§ SOURCE DOCUMENT
*-*-*
YAML Metadata Warning: empty or missing yaml metadata in repo card (https://huggingface.co/docs/hub/model-cards#model-card-metadata)

Qwen3-8B Turkish Reasoning Agent (QLoRA)

Repo: BossriZytn/Qwen3-8B_tr_reasoning

Model Overview

This repository contains a QLoRA fine-tuned adapter for Qwen3-8B, tailored for Turkish instruction-following and chain-of-thought reasoning on the MCP (turkish-general-reasoning-28k) dataset. The base model remains the original Qwen3-8B in 4-bit quantized format, with low-rank adapters applied to enhance performance on Turkish reasoning tasks.

Base model: Qwen3-8B (8B parameters) via Qwen/Qwen3-8B in 4-bit (bitsandbytes)
Adapter: LoRA (rank=8, α=32) on q_proj, v_proj, o_proj
Method: QLoRA (4-bit quant + LoRA)

Intended Uses & Limitations

Use cases:

Turkish Q&A with chain-of-thought
Instruction-following and step-by-step reasoning
Agentic reasoning modules in applications

Limitations:

Not for general text generation
May hallucinate or err in reasoning
Verbose outputs if budget not managed

Training Data

Dataset: ituperceptron/turkish-general-reasoning-28k
Size: ~28K examples
Split: 90% train / 10% validation

Fine-tuning

Hardware: NVIDIA A100 40GB
Quant: 4-bit (bnb_4bit_compute_dtype=torch.float16)
*-*-*
[Data for locating words and elements]
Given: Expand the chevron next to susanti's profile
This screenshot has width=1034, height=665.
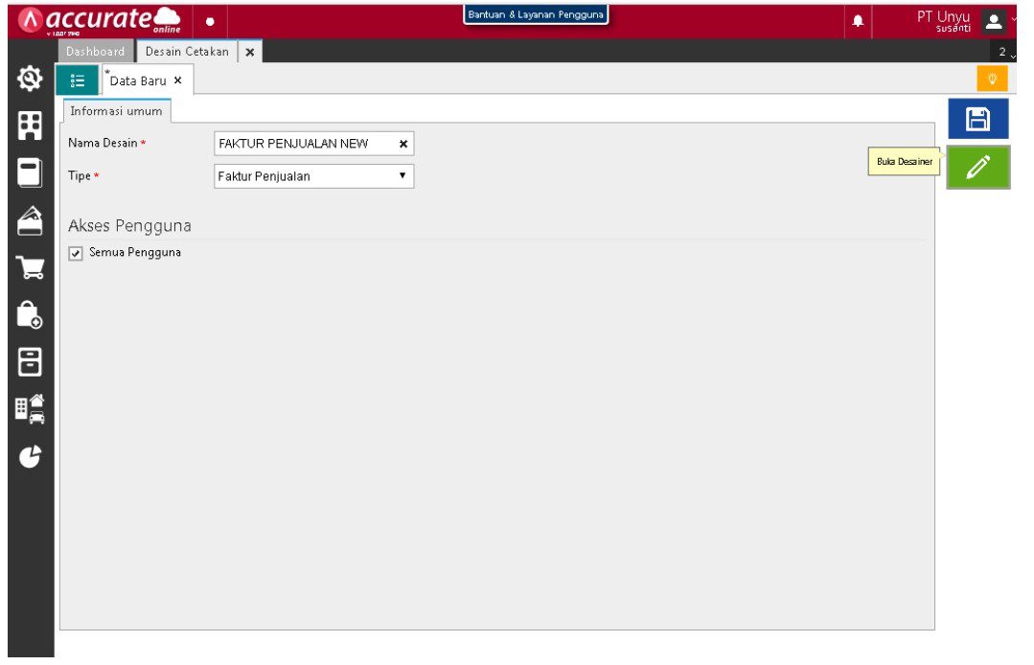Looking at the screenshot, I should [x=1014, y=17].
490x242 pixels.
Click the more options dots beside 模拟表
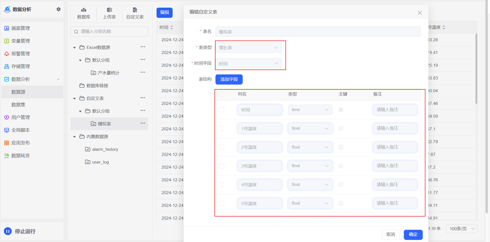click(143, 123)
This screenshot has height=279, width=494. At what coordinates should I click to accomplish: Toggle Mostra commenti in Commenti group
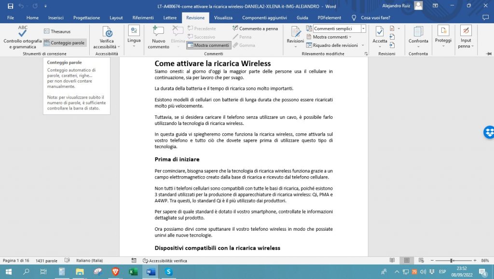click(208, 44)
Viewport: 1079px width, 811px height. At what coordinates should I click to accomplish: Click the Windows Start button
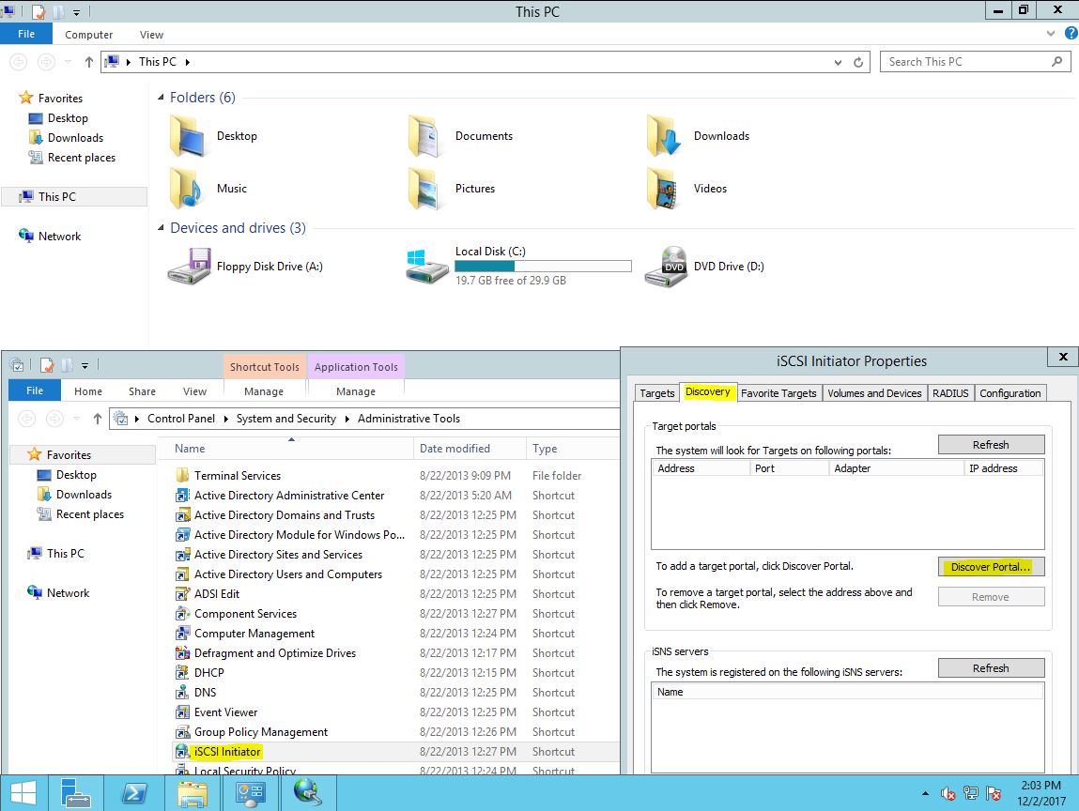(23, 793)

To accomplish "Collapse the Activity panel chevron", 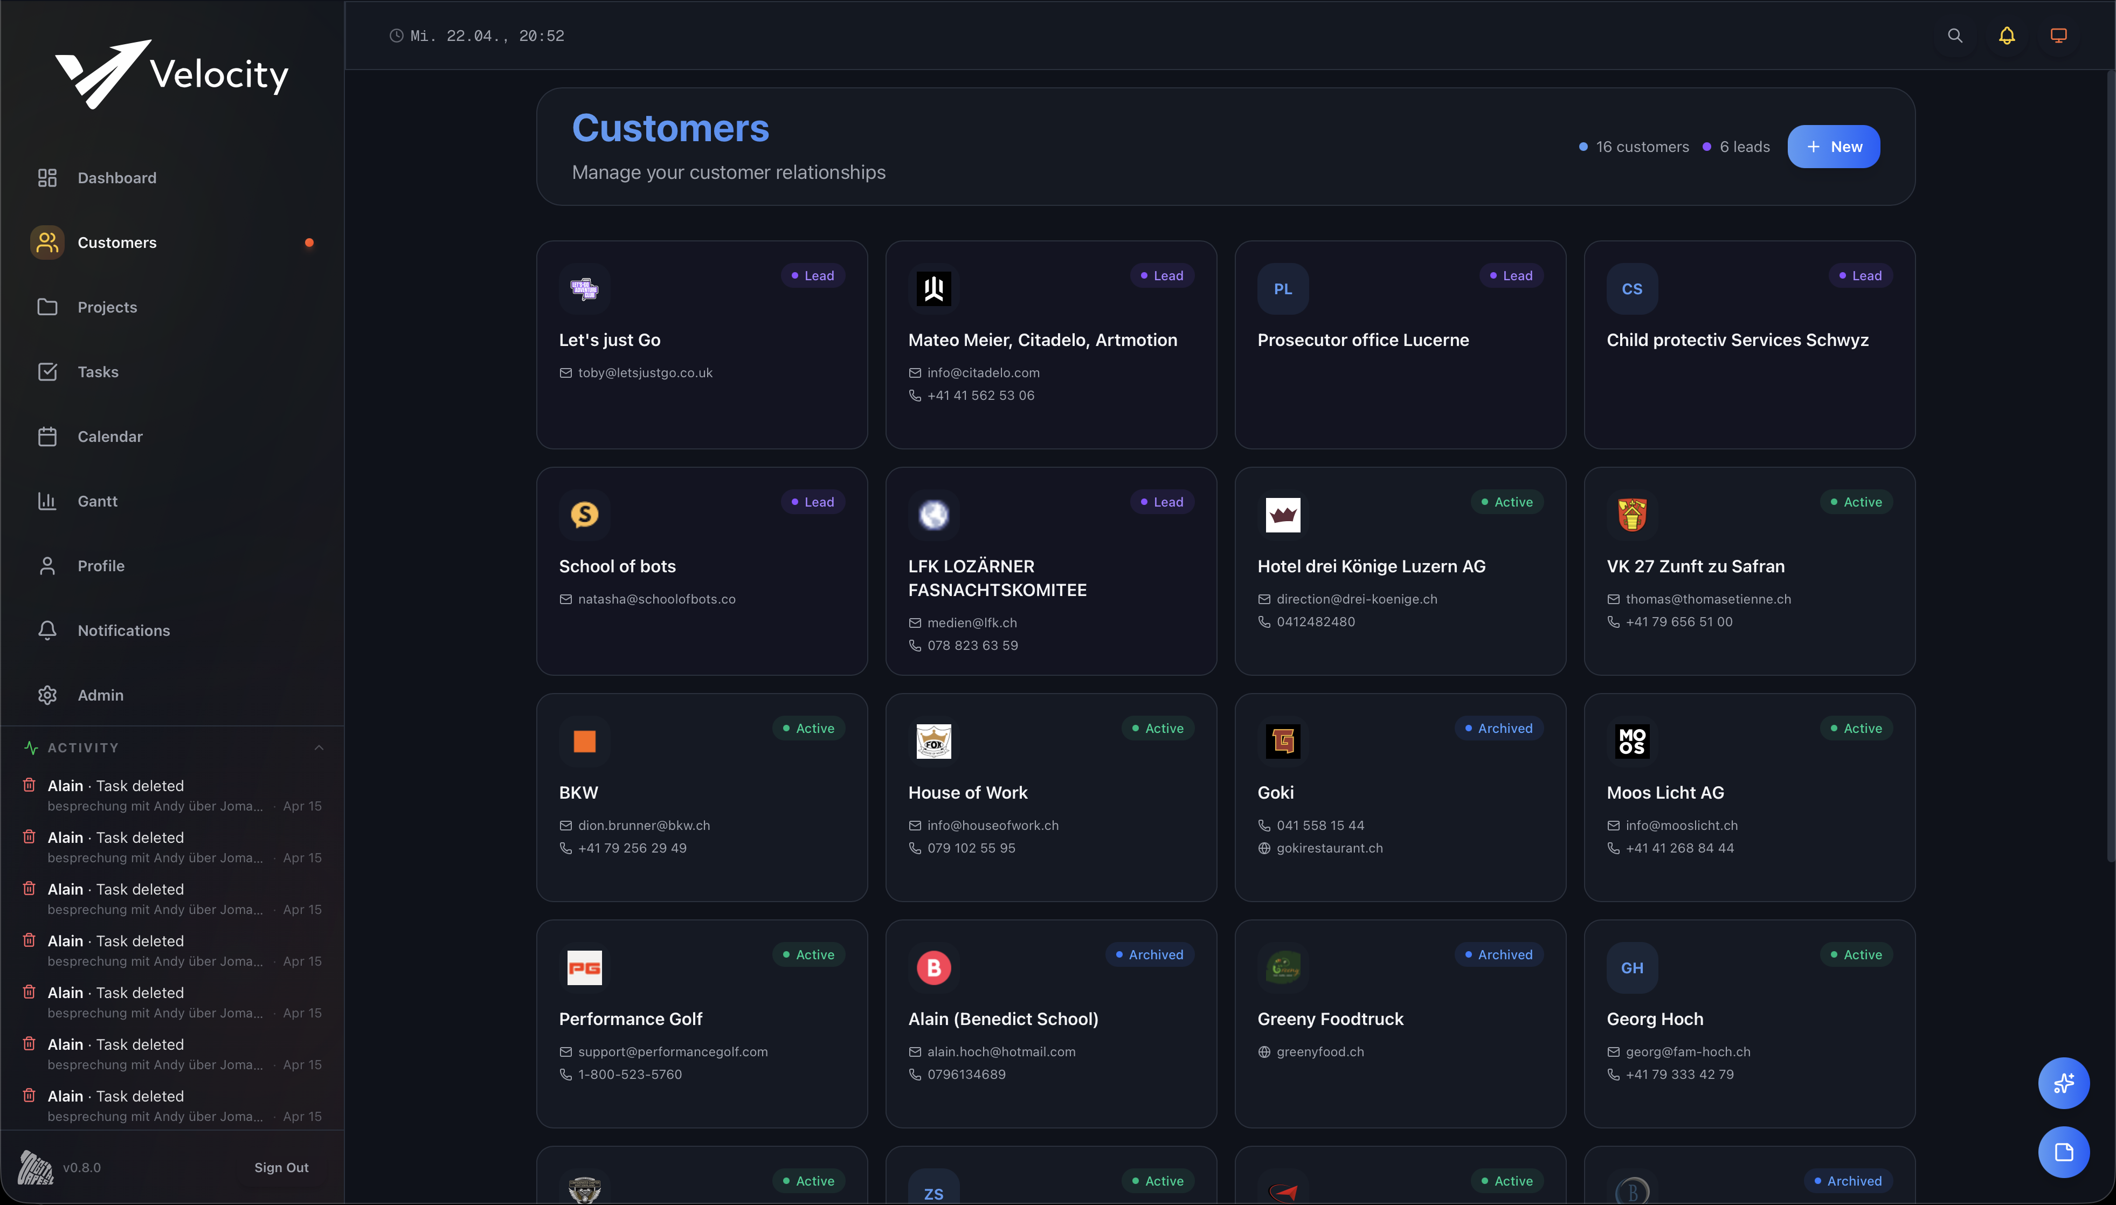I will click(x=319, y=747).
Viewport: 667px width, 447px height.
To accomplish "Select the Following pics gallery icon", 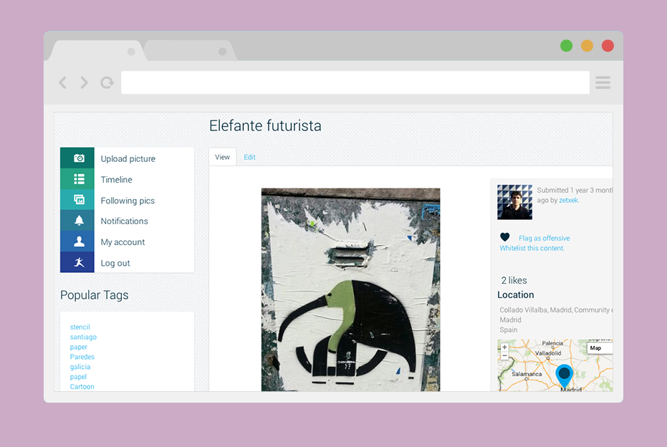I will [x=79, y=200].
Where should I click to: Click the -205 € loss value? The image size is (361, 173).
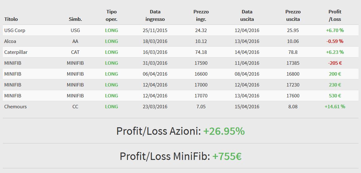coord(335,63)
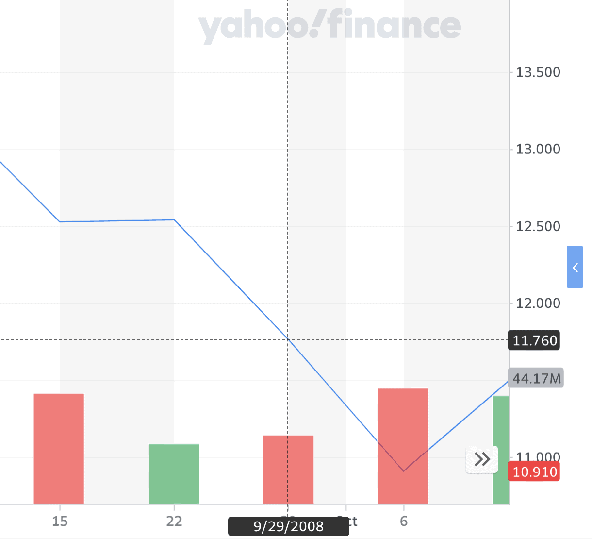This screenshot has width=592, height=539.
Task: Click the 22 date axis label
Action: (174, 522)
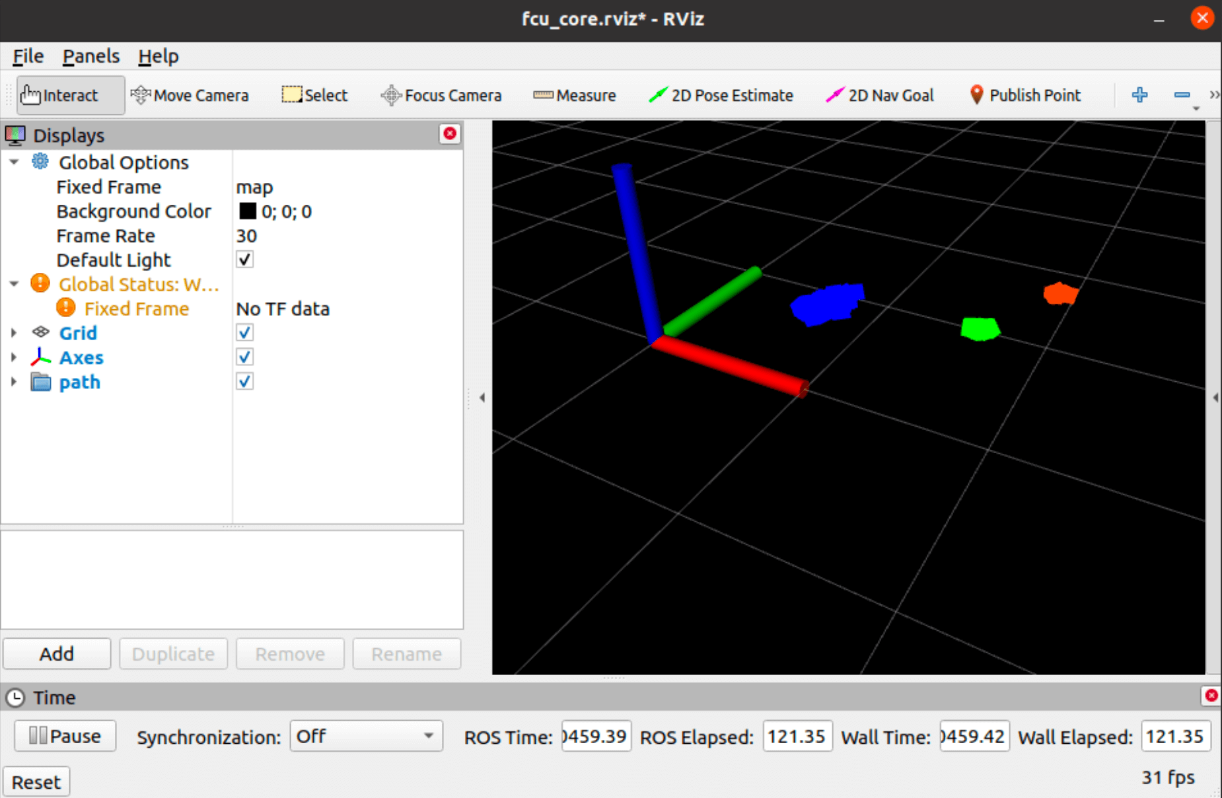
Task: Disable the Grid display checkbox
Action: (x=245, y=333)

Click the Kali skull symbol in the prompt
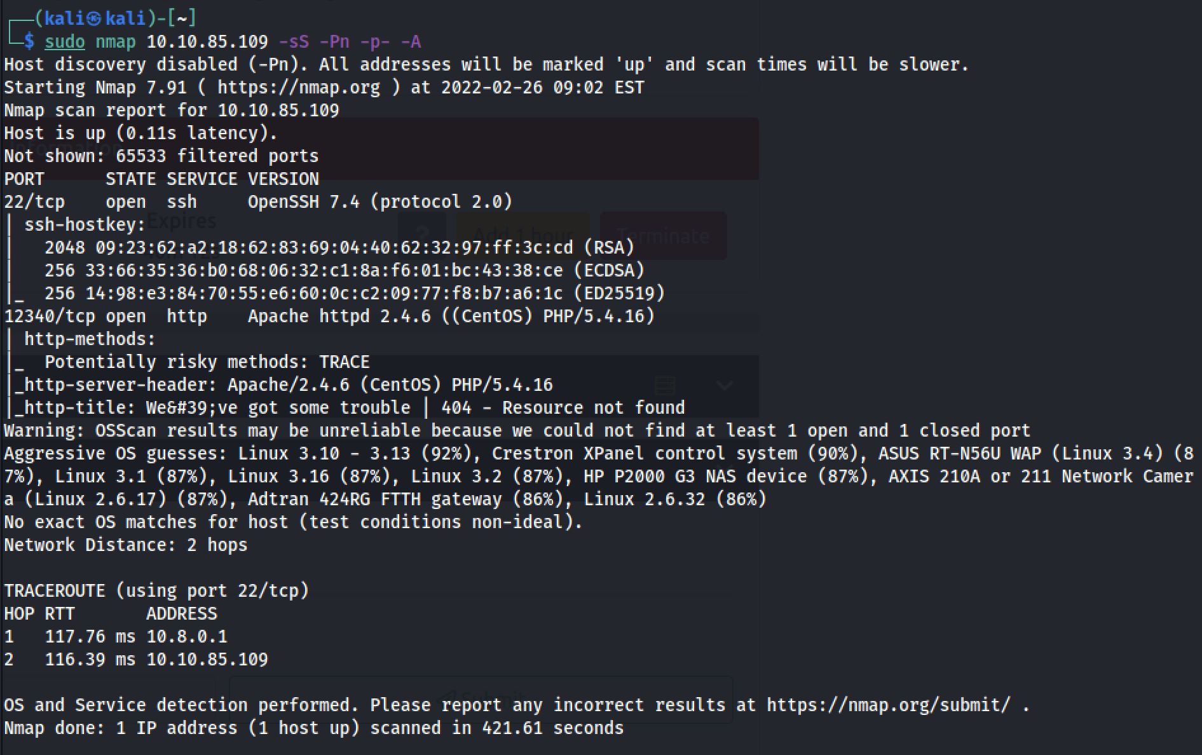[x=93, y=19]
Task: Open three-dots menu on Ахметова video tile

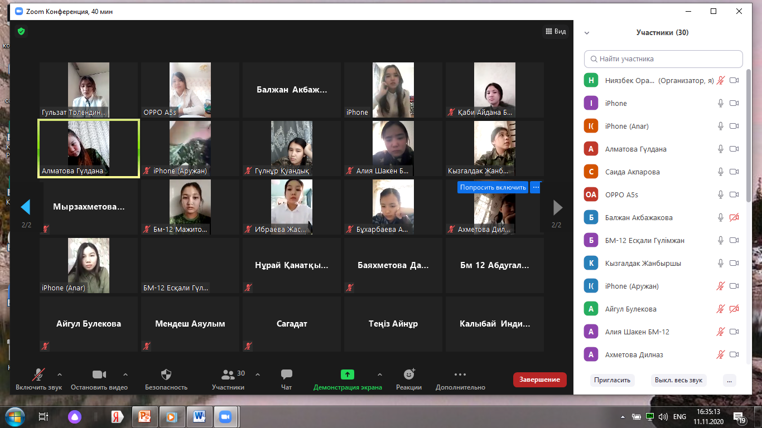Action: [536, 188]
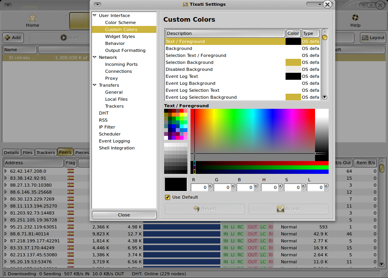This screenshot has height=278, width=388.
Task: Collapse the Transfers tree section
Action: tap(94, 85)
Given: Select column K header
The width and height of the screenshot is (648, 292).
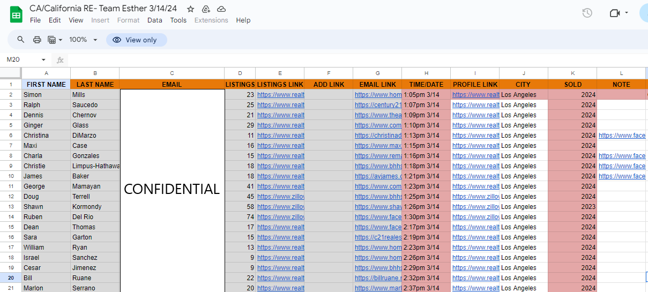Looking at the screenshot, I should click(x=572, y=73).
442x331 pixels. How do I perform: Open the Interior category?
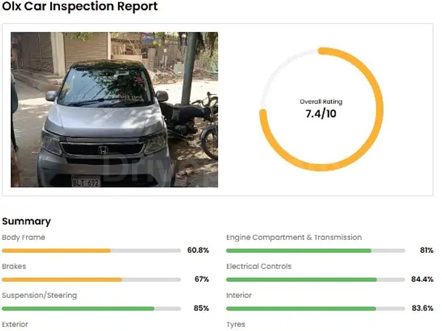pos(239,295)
*-*-*
§ SET TASKS
1. Repeat everything in the listing from the line containing "Task: Open three-dots" down to the end of the listing, with both ends included. Leave the pictures out.
2. Carry on the model card for the Qwen3-8B Turkish reasoning adapter from the point where it stops.

§ RESPONSES BY TASK
1.
Task: Open three-dots menu on Ахметова video tile

Action: [536, 188]
This screenshot has height=278, width=388.
Task: Collapse the Transfers tree section
Action: tap(94, 85)
Given: Select column K header
The width and height of the screenshot is (648, 292).
Looking at the screenshot, I should click(x=572, y=73).
442x331 pixels. How do I perform: Open the Interior category?
pos(239,295)

2.
LoRA: rank=8, alpha=32, modules=q_proj,v_proj,o_proj
Training: 3 epochs; bs=2 (grad_accum=8); lr=5e-5; wd=0.01; warmup=5%; early stop=1

Eval

Val loss: ~1.20 CE (PPL≈3.5)
Gap: Train vs Val <0.01

Usage

from transformers import AutoTokenizer, AutoModelForCausalLM, BitsAndBytesConfig
from peft import PeftModel
import torch

# Tokenizer
tokenizer = AutoTokenizer.from_pretrained(
    'BossriZytn/Qwen3-8B_tr_reasoning', use_fast=True
)
# Base model (4-bit)
bnb = BitsAndBytesConfig(load_in_4bit=True, bnb_4bit_compute_dtype=torch.float16)
base = AutoModelForCausalLM.from_pretrained(
    'Qwen/Qwen3-8B', quantization_config=bnb, device_map='auto'
)
# Load adapter
model = PeftModel.from_pretrained(
    base, 'BossriZytn/Qwen3-8B_tr_reasoning',
    device_map='auto', torch_dtype=torch.float16
)
model.eval()

# Prompt
prompt = (
    '### Talimat:\n'
    'Ters dönmüş bir kaplumbağanın yardım çığlığını duyduğunda ne yapardın?\n'
    '### Cevap:\n'
)
inputs = tokenizer(prompt, return_tensors='pt').to(model.device)

# Generate
out = model.generate(
    **inputs,
    max_length=inputs.input_ids.size(1)+512,
    do_sample=False,
    eos_token_id=None,
    pad_token_id=tokenizer.pad_token_id
)
print(tokenizer.decode(out[0], skip_special_tokens=True))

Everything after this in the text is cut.